The appraisers want to sell what they want to sell​
vs​
The clients and users want to buy what they want to buy​
 
And I'd argue that it does make it better. :) Fully agreed that the appraiser should understand the tool. In the absence of understanding, though, I'd trust a tool more than a human. Both opinions, so it's little more than banter amongst peers at this point.
So if the tool tells them to make a $200,000 time adjustment for a $500,000-$600,000 range house its better if they just do that? No questions asked.
 
And I'd argue that it does make it better. :) Fully agreed that the appraiser should understand the tool. In the absence of understanding, though, I'd trust a tool more than a human. Both opinions, so it's little more than banter amongst peers at this point.
Thats fine, if zillow shows me nearby similar houses for my subject that sold for $3,000,000 and estimates the value at $500,000 I don't think I'd trust it more than a human. When a program exists that can do a good job, then I will rely on it more.
 
Some careers, or jobs (churing for an AMC is a job, not a career ) -not all jobs sitting behind a desk are more lucrative, but they are a lot less stressful, and do not require a license and the years to get it and accompanying liability. AND many more deskbound jobs are far more stable - these AMCs lay their staff off when things get slow and appraisals, like all RE is subject to busy and slow cycles.

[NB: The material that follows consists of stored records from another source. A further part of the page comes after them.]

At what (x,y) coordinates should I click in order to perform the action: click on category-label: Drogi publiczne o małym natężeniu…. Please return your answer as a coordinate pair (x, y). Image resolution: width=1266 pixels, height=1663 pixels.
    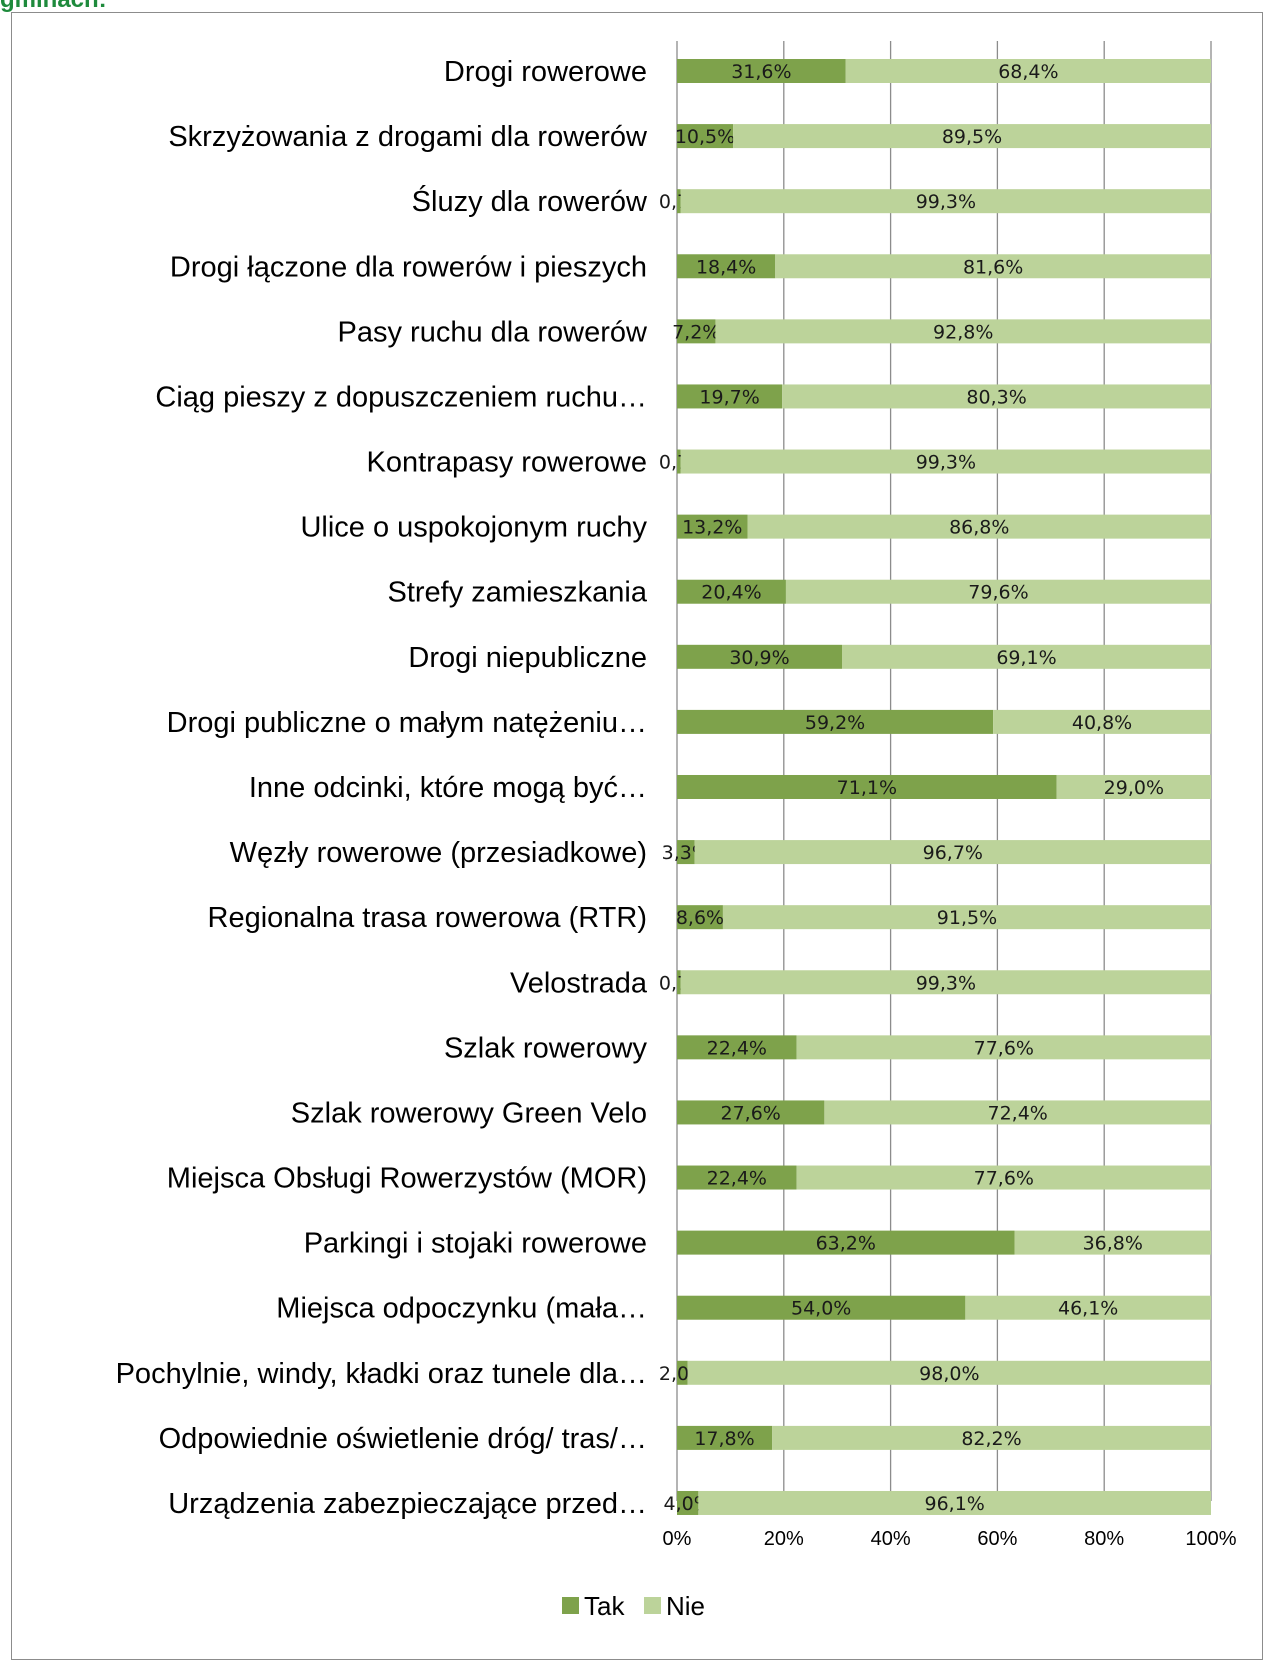
    Looking at the image, I should click on (407, 723).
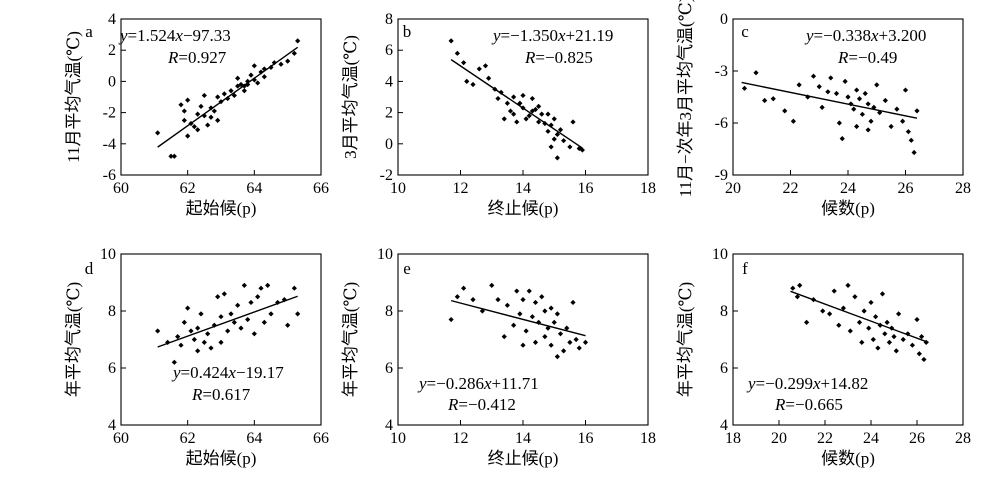  I want to click on panel-d-y-tick-label: 10, so click(108, 254).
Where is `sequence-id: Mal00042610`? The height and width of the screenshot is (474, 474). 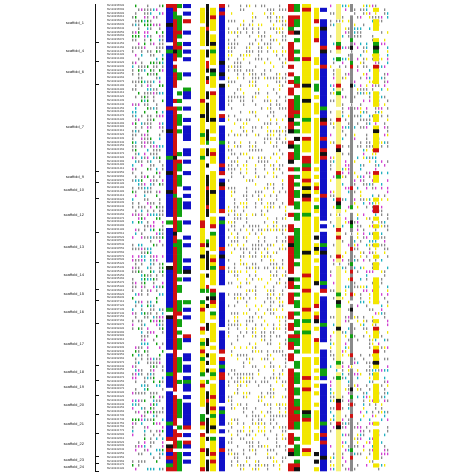
sequence-id: Mal00042610 is located at coordinates (116, 438).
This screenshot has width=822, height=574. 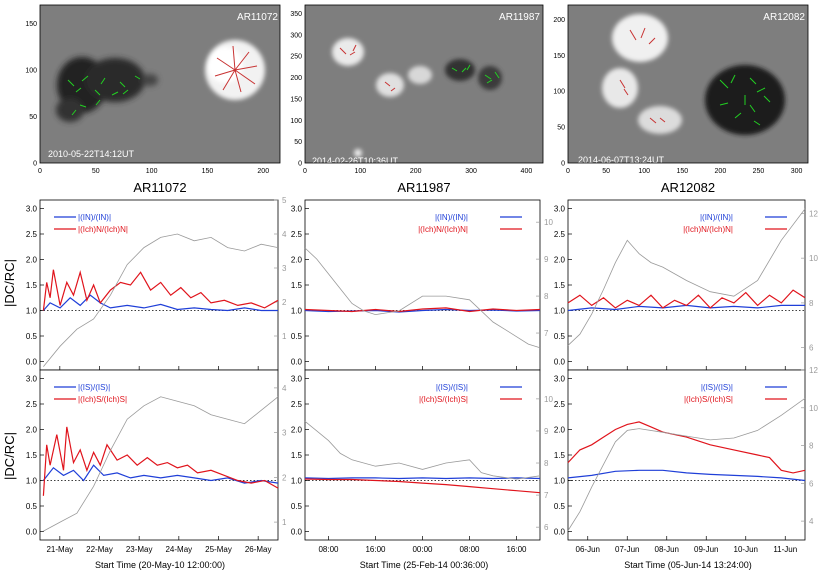 I want to click on magnetogram-x-tick-label: 150, so click(x=208, y=172).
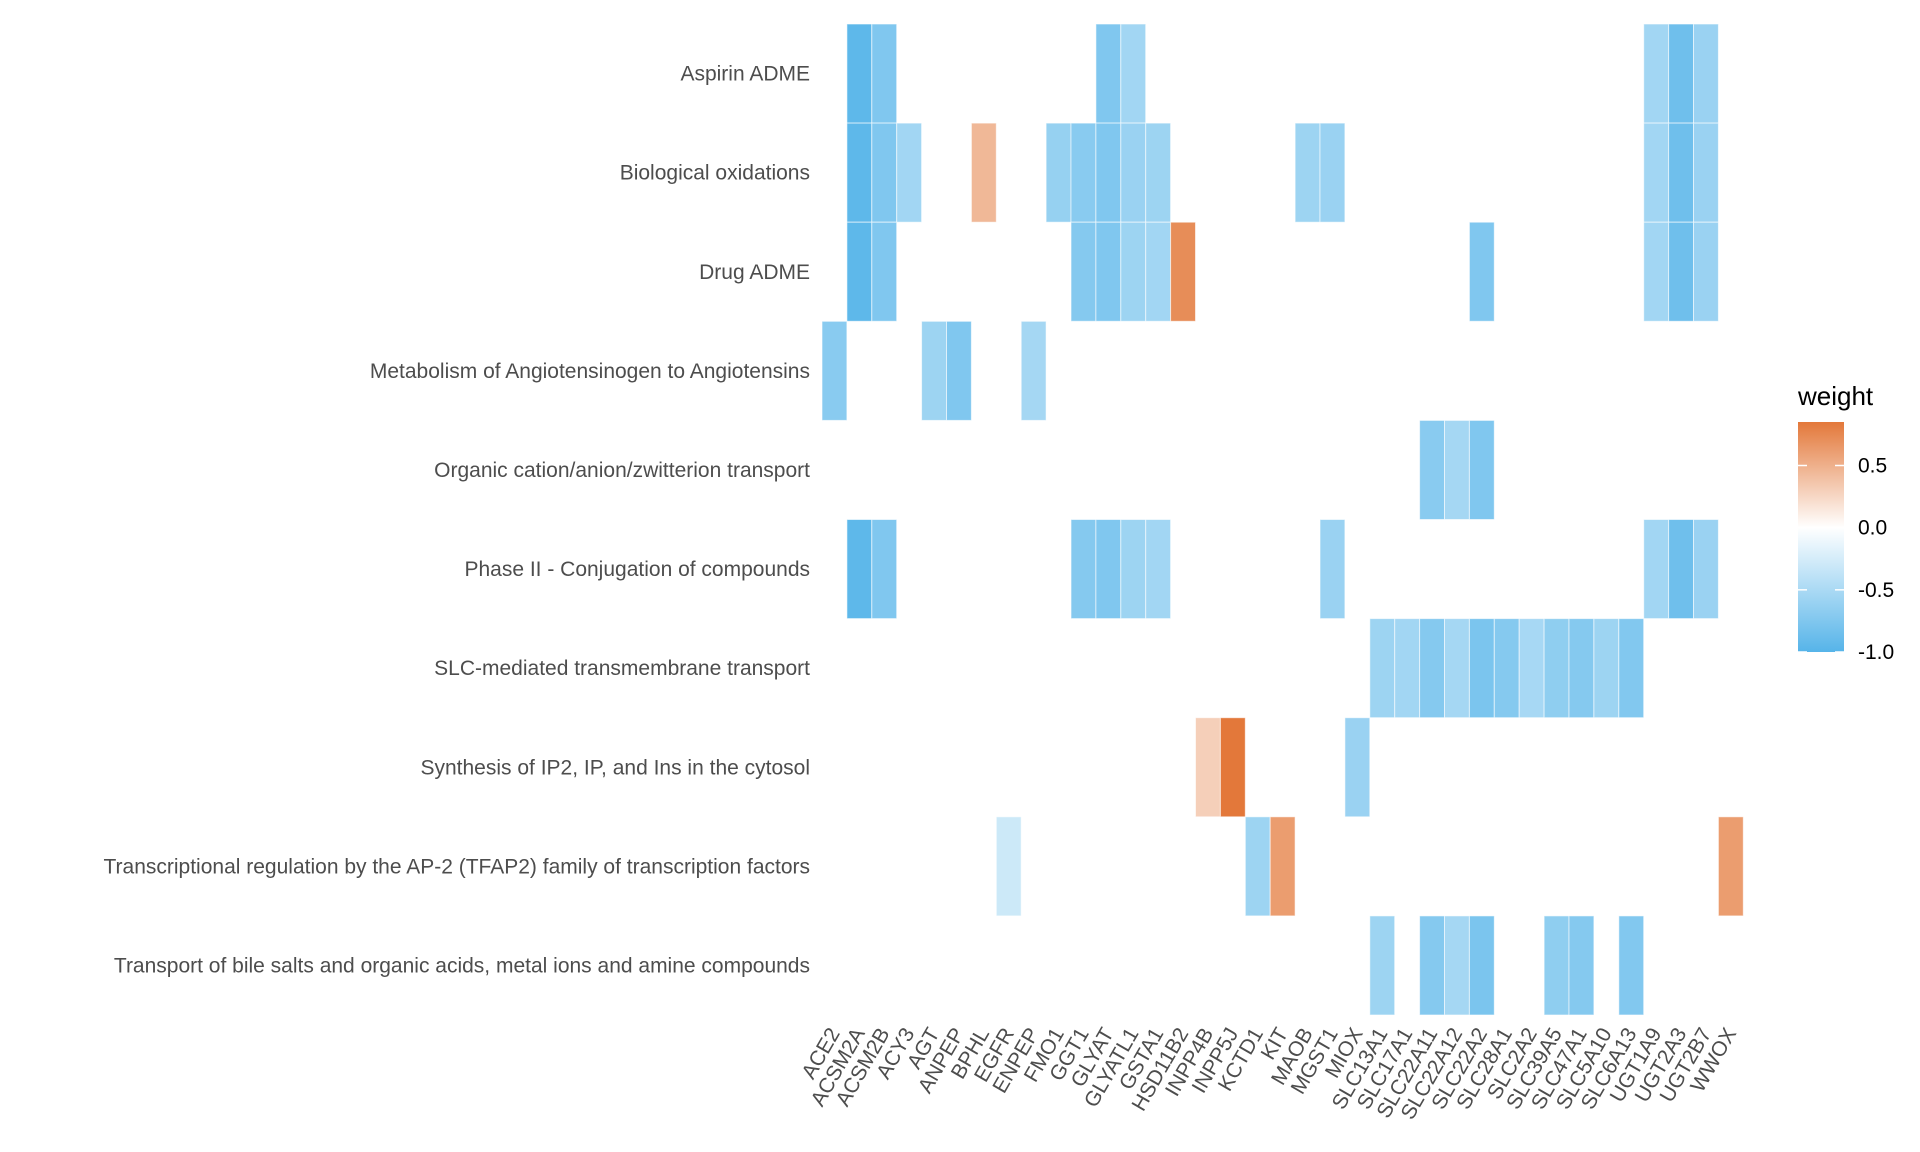 The image size is (1920, 1152). Describe the element at coordinates (1876, 590) in the screenshot. I see `legend-tick-label: -0.5` at that location.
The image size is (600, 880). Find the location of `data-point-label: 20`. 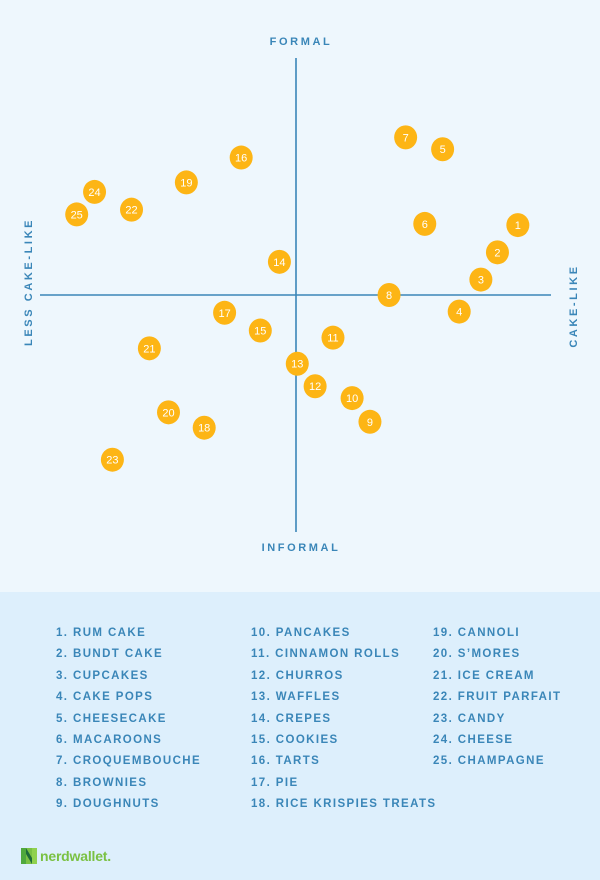

data-point-label: 20 is located at coordinates (168, 413).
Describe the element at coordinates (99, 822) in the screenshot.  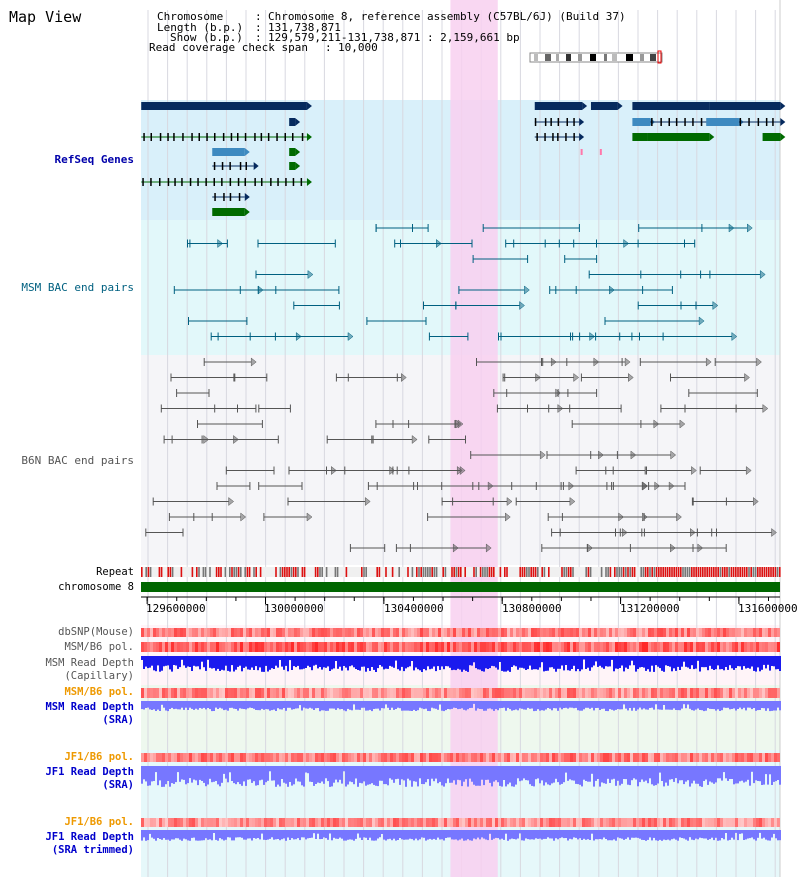
I see `jf1-b6-pol-trimmed-label: JF1/B6 pol.` at that location.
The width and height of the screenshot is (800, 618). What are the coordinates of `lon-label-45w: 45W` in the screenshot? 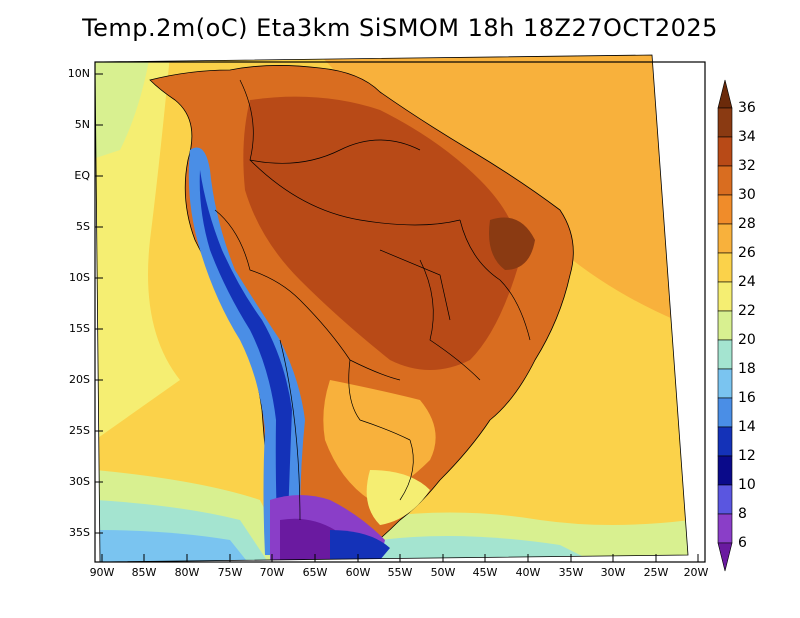 It's located at (485, 572).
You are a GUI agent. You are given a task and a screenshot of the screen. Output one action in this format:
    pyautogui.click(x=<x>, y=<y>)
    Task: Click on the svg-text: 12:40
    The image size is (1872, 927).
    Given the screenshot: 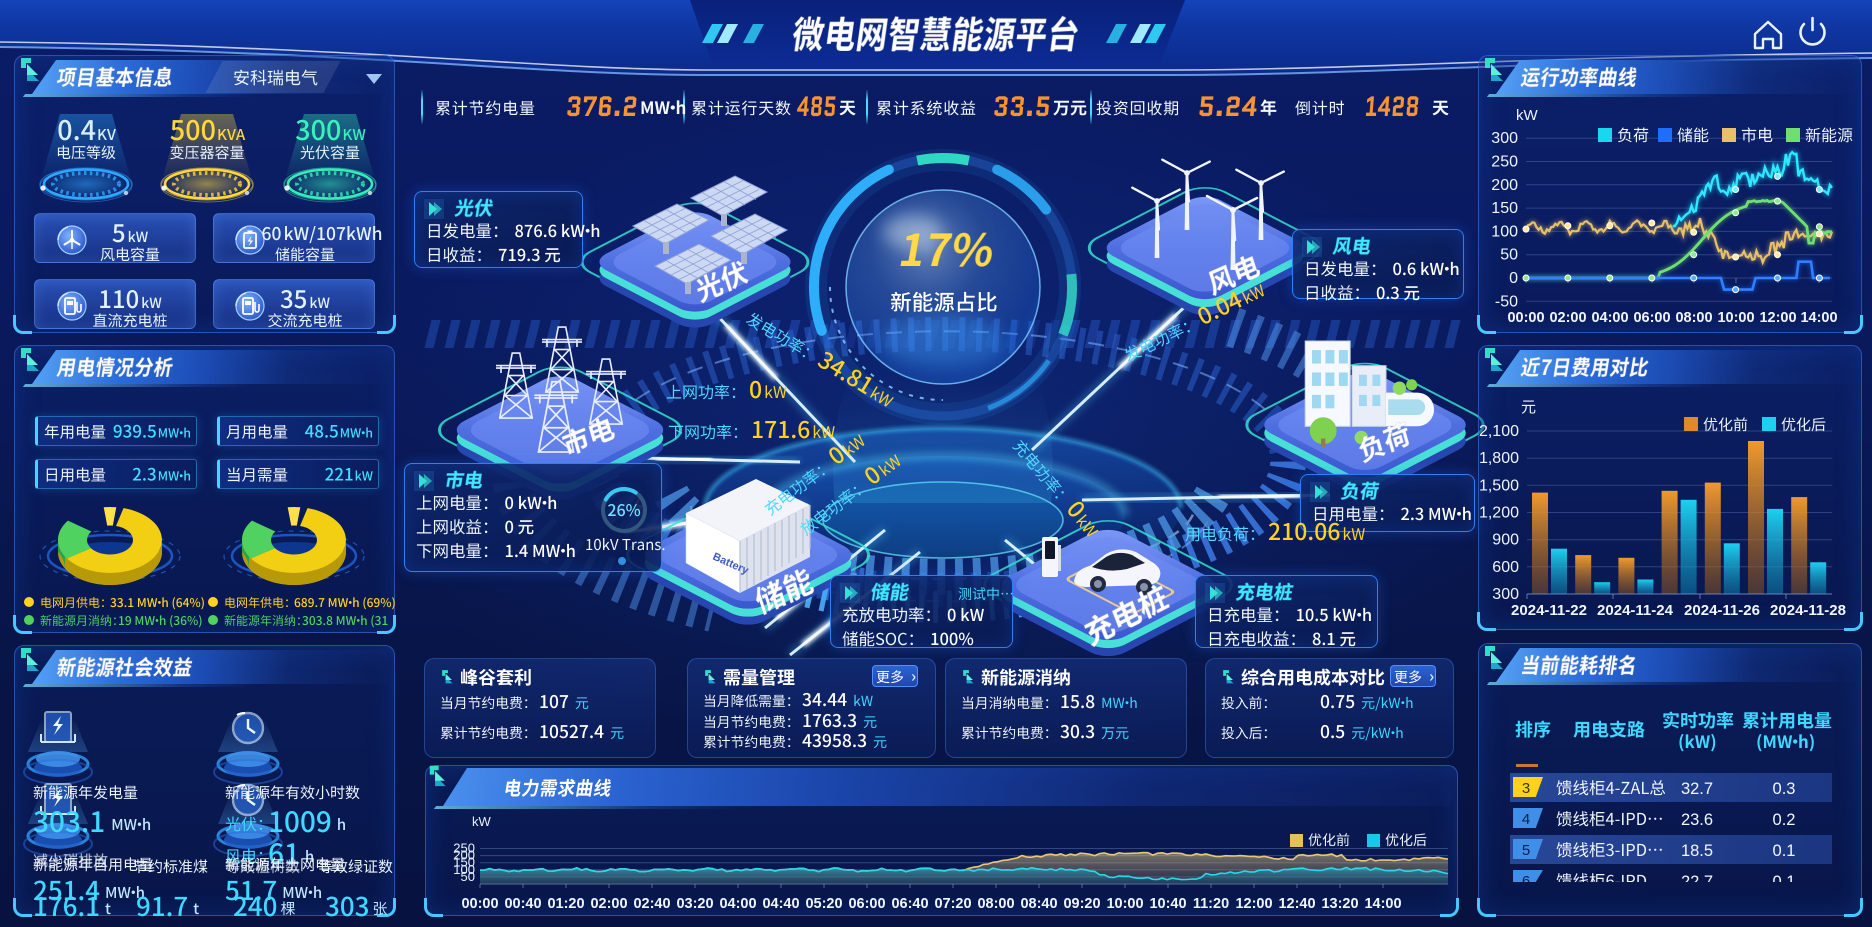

The same applies for gig work - the insulting idea that wow !! appraisers can do PDR collection! - The idea that "opportunity" makes up for the destruction of a career is ludicrous. While PDR gig work might pay marginally better than DoorDash and such, the pay is not substantially higher, there is no guaranteed volume, and the pressure to deliver on time and scrutiny of the product is immense compared to the more relaxed standards of other gig work..

Most appraisers went into the field for the combination of field work and desk work, but more than that, cutting off an appraiser from the field work and contacts they make out there at the propery giving valuable information makes their analysis far less credible ( and the next gneration of appraisers who rarely get out in the field will be lacking the accumulated experience that is valuabe when it comes to the analysis portion.)
Yes and it makes the appraisal less credible too and especially less credible in a very heterogeneous real estate area (market).

Appraisal Institute could have helped as much as GSE could have helped independent professional appraiser. The problem Appraisal Institute has is some of their members are over appraisal management companies. Appraisal Institute could have tried more but that would be like putting a turd in a punch bowl to some of their members involved in appraisal management companies.